These environmental impacts are a concern regardless of where mining activities and processing and refining takes place. It is however the group of less developed countries where the natural environment and local communities are most vulnerable to natural resource industry activities, because of lack of enforcement institutions to prevent adverse effects and sometimes the intended lack of regulations against environmental degradation (Noy Boocock, 2002). Industrialisation history in less developed regions houses ample evidence of in particular foreign investments (amongst the recent cases is the one involving Shell Nigeria).

2.5   Other particularities of mining industry: finiteness

Finiteness of natural resources is clearly a specific characteristic of natural resource economics, but does this play a role for the natural resource curse in the foreseeable short to medium term?

3   The case of less developed but resource-rich economies

All these particularities of natural resource economics put market-governing and environment-preserving institutions at the centre of attention for the case of less developed and resource-rich economies: if fair participation on markets and if environmental-friendly activity is not guaranteed per se, and if natural resources industries are particularly vulnerable to institutional market-failure, then countries with an insufficient institutional set-up are predicted to suffer, whereas countries with resilient institutions will be able to benefit from specialisation on natural resource-industry. Amongst the most pertinent particularities of less developed economies are severe gaps in some of the most important institutions and an often insufficiently accountable ruling elite. The resource-curse is able to thrive where in-transparent institutions and markets are governed by corruption.

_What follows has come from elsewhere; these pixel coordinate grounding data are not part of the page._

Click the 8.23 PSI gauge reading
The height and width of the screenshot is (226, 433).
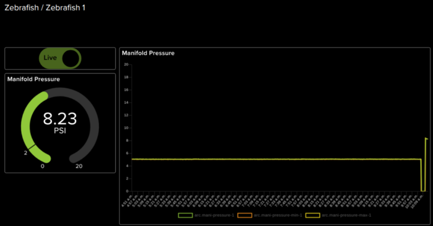60,123
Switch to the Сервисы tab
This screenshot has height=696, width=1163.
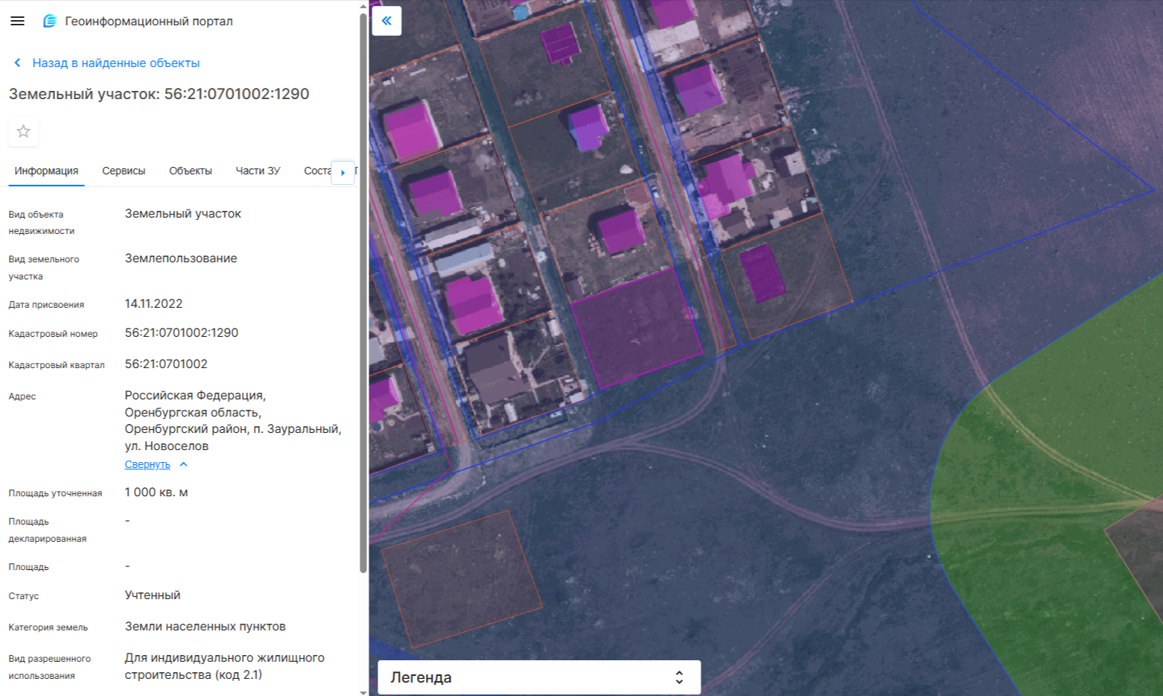tap(124, 171)
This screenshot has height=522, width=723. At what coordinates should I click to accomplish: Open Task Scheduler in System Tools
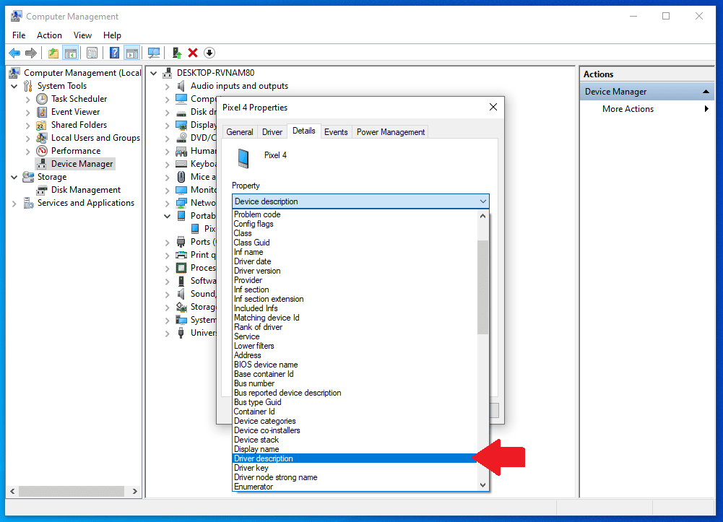[79, 99]
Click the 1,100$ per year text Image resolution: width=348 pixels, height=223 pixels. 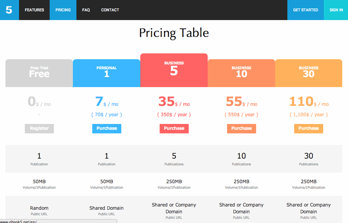[308, 115]
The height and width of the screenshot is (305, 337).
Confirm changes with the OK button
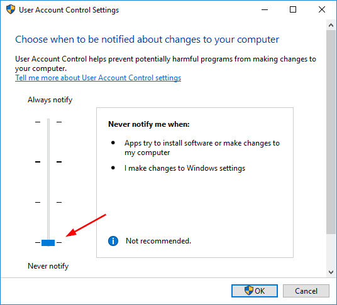(x=255, y=291)
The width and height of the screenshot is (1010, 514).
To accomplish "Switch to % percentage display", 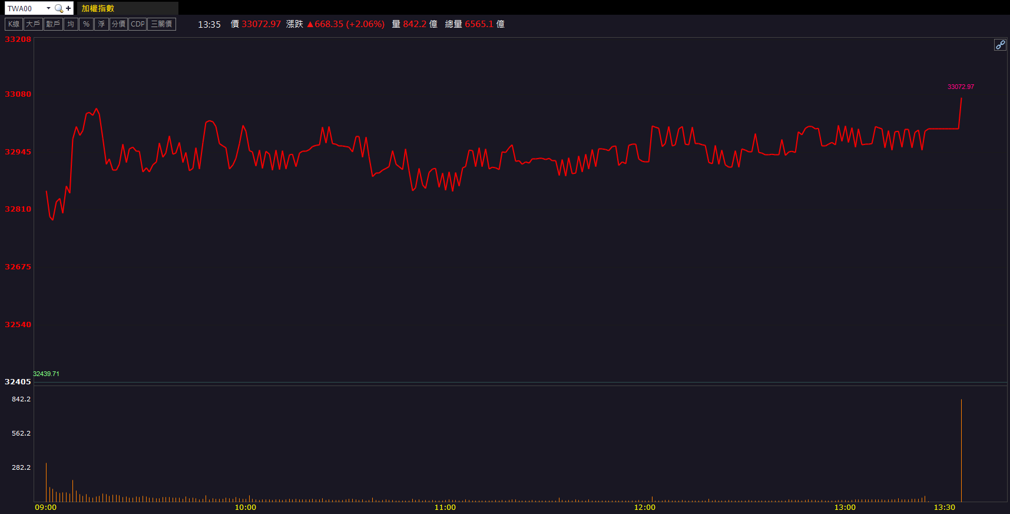I will [x=86, y=24].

One important task in scientific research on the resource-curse is to disentangle where and at what time (i.e. causality) things can go wrong. I argue that the resource-curse is not originally caused by the economic use of natural resources, but rather that ineffective institutions or institutional gaps (the “institutional resource-curse” in Papyrakis et al., 2017) give rise to non-accountable corrupt authorities (e.g. “limited statehood” in Krasner and Risse, 2014, 564) which make way for natural resource-business to produce the kind of adverse effects that we usually attach to the resource-curse: it is not the resource that is cursed, it is the lack of functioning and fair and accountable institutions and markets and authority.

But institutions tend to constantly change, including by trial and error, and the opportunities for and potential profoundness of change are particularly comprehensive in less developed countries. This gives rise to a follow-on task in scientific research to find under want conditions development-friendly institutions can evolve for natural resource industries of less developed countries? Here, I will focus on the role of internationalised firms, because of their capital and technology potentials and their bargaining power (see above chapter 2.3).

3.1    Institution-building and the role of international business

Internationalised firms assume a particular role in institutional development, because they operate between the institutional design that prevails within their own foreign investor network and the institutions they find in their host countries. Internationalised firms, to be successful, have developed a particular ability to exist in varying, not always coherent, institutional fabrics. In particular in less developed countries with dynamically changing structures, i.e. in absence of an already settled strong, accountable, and publicly accepted institutions, internationalised firms are likely to have developed routines that include the pro-active influencing of institutions on both sides – they are institution-builders par excellence, in positive as well as in negative terms. A central assumption/hypothesis in this research programme is that firm-internationalisation is amongst the dominant drivers of such institutional change (see literature on ‘International Business’ (IB) theory of institutional co-evolution involving internationalised firms, e.g. organization-environment relationships Baum and Singh, 1994; Lewin and Volberda, 1999, Cantwell et al., 2010). Indeed, the transaction cost theory posits that the larger transaction costs are (of interest in this research are institutional gaps), the more will internalisation prevail with ownership-structures, and foreign direct investors are the prime players in this. The analysis of inward and outward foreign direct investment (FDI) knows several mechanisms through which an economy can improve its potentials for economic development, in particular technological catch-up development. This may be driven by technology transfer and knowledge spillovers (see e.g. Stephan, 2013) and may also affect institutions. The IB-literature also considers the possibility of negative effects by inward FDI, most prominently the technological lock-in effect.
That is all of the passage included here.